During the last musical number in the film, I sensed movement behind me and looked back only to discover this flock of 7-10 year old children (there on a field trip) all out dancing in the aisles. It was that kind of experience.
In truth, I was surprised to like it as much as I did. And the soundtrack is great too. Full of songs that make you want to sing along. I went straight to the library and picked up the Broadway musical version and I think I have to get the movie one too.
John Waters on the Broadway musical:
John Waters, the director of the film on which the musical is based, says "I used to hate musical comedy, but Marc Shaiman and Scott Wittman's score and lyrics for Hairspray have turned me into a real show-tune queen. If I had rhythm, these would be the songs I wish I could write. Listening to the feel-good numbers about rats, flashers, hickies, ratted hair, and checkerboard chicks' turns me into a happy Walt Disney on hallucinogenics, hoping whole busloads of twisted Broadway tourists go to the theater, abandon their diets, and feel sexy about it. Cross-dressing, racial-integration, and overeating have never seemed so wholesome, so American. I think Marc and Scott and the rest of the creative team have turned my weird little movie Hairspray into a jumbo-dream of a musical for outsiders of every persuasion."
John Waters on the 2007 film: "The movie was kind of realistic, and the Broadway play was, hey, let's go to Broadway, and let's be a musical. The musical on stage had to be exaggerated; it was all on one stage!" says Waters, explaining how the new movie has reinvented the musical and the film. "And Michelle Pfeiffer in this movie is the kind of villain I liked as a kid, she was a Disney-movie villain. As a kid I would have been obsessed with her."
Waters on the Waters-iness of the new Hairspray:
"I did talk to (screenwriter) Leslie Dixon and was involved through the whole thing talking to the producers (Craig Zadan and Neil Meron). I was up on the set a couple of times. And Leslie threw in "John Waters" things like the pregnant women smoking and drinking as you walked by there, that was hilarious and completely true then. "

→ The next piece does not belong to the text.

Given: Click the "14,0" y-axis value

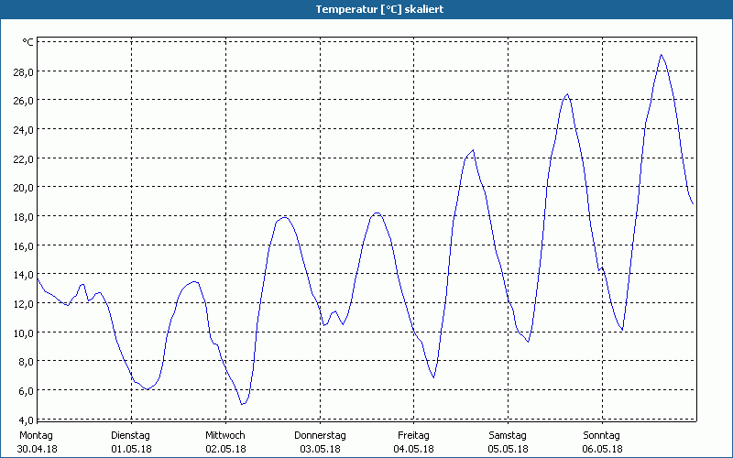Looking at the screenshot, I should (23, 275).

"I always said to [director] Adam Shankman, hey, I told you do whatever you want right out of Hairspray, but there is also a shot in the bathroom, when they go into the bathroom and there are three girls in the bathroom, that's out of Female Trouble, and when John Travolta goes into the dressing room, that's Edith in Polyester. I'm saying there's two shots that really made me laugh. And I mean somebody must have read everything. And that shot of her going to school in a garbage truck? Divine went to the premiere of Female Trouble in a garbage truck. Somebody read that."
John Waters quotes taken from Sun movie critic Michael Sragow's interview with Waters on July 19th, 2007.